:: Dataset content ::
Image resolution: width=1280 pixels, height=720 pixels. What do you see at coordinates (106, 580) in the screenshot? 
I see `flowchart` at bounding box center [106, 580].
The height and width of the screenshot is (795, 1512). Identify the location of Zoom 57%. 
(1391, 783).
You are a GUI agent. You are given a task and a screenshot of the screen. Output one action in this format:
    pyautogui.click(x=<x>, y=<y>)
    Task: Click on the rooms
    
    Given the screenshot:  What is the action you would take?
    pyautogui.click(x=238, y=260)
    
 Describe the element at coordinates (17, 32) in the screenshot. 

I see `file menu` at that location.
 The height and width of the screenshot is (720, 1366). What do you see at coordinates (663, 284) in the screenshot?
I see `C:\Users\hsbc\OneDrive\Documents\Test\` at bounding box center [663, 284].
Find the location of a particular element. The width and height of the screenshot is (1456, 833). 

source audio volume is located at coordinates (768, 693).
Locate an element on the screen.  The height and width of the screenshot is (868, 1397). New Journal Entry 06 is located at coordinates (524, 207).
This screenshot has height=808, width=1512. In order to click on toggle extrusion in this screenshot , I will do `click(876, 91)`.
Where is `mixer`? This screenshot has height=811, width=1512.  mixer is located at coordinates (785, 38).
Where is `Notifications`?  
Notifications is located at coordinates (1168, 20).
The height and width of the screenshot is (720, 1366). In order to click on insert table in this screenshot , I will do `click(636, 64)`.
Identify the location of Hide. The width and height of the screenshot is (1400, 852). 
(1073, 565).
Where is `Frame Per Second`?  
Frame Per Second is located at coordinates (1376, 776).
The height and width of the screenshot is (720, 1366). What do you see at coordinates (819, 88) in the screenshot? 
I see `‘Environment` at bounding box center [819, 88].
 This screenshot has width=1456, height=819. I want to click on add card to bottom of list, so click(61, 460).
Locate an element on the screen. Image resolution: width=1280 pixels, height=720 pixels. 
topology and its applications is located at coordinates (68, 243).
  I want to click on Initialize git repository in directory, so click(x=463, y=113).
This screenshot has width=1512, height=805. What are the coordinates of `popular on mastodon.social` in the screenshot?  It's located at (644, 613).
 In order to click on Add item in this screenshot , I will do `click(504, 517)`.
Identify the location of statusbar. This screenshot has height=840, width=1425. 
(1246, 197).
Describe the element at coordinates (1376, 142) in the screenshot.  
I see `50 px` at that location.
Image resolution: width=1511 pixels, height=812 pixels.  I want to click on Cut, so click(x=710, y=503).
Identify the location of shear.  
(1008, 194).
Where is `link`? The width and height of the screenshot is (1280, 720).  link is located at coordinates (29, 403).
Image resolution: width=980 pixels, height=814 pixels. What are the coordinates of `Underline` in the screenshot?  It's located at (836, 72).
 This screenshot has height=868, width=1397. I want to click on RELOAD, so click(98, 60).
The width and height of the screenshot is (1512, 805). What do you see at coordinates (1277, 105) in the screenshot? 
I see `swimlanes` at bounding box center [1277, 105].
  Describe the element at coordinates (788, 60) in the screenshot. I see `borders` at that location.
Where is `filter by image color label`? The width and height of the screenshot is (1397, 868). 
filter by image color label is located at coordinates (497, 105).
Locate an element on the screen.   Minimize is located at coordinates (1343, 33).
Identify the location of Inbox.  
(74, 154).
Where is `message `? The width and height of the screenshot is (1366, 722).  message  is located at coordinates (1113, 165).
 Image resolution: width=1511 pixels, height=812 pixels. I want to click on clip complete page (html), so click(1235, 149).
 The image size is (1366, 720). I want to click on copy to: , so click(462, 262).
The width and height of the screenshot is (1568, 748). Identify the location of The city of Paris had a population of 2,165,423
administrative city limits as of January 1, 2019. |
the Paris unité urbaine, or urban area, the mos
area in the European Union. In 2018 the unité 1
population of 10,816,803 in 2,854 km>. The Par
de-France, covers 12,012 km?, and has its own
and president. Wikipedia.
:::
Short exercise:
Output as a JSON list of strings the lines above, one string per line with blank lines omitted, starting at the line that contains "Describe the element at coordinates (17, 32)" and ending after the line that contains "Frame Per Second is".

Result below:
[
  " Describe the element at coordinates (17, 32) in the screenshot. ",
  "I see `file menu` at that location.",
  " The height and width of the screenshot is (720, 1366). What do you see at coordinates (663, 284) in the screenshot?",
  "I see `C:\\Users\\hsbc\\OneDrive\\Documents\\Test\\` at bounding box center [663, 284].",
  "Find the location of a particular element. The width and height of the screenshot is (1456, 833). ",
  "source audio volume is located at coordinates (768, 693).",
  "Locate an element on the screen.  The height and width of the screenshot is (868, 1397). New Journal Entry 06 is located at coordinates (524, 207).",
  "This screenshot has height=808, width=1512. In order to click on toggle extrusion in this screenshot , I will do `click(876, 91)`.",
  "Where is `mixer`? This screenshot has height=811, width=1512.  mixer is located at coordinates (785, 38).",
  "Where is `Notifications`?  ",
  "Notifications is located at coordinates (1168, 20).",
  "The height and width of the screenshot is (720, 1366). In order to click on insert table in this screenshot , I will do `click(636, 64)`.",
  "Identify the location of Hide. The width and height of the screenshot is (1400, 852). ",
  "(1073, 565).",
  "Where is `Frame Per Second`?  ",
  "Frame Per Second is located at coordinates (1376, 776)."
]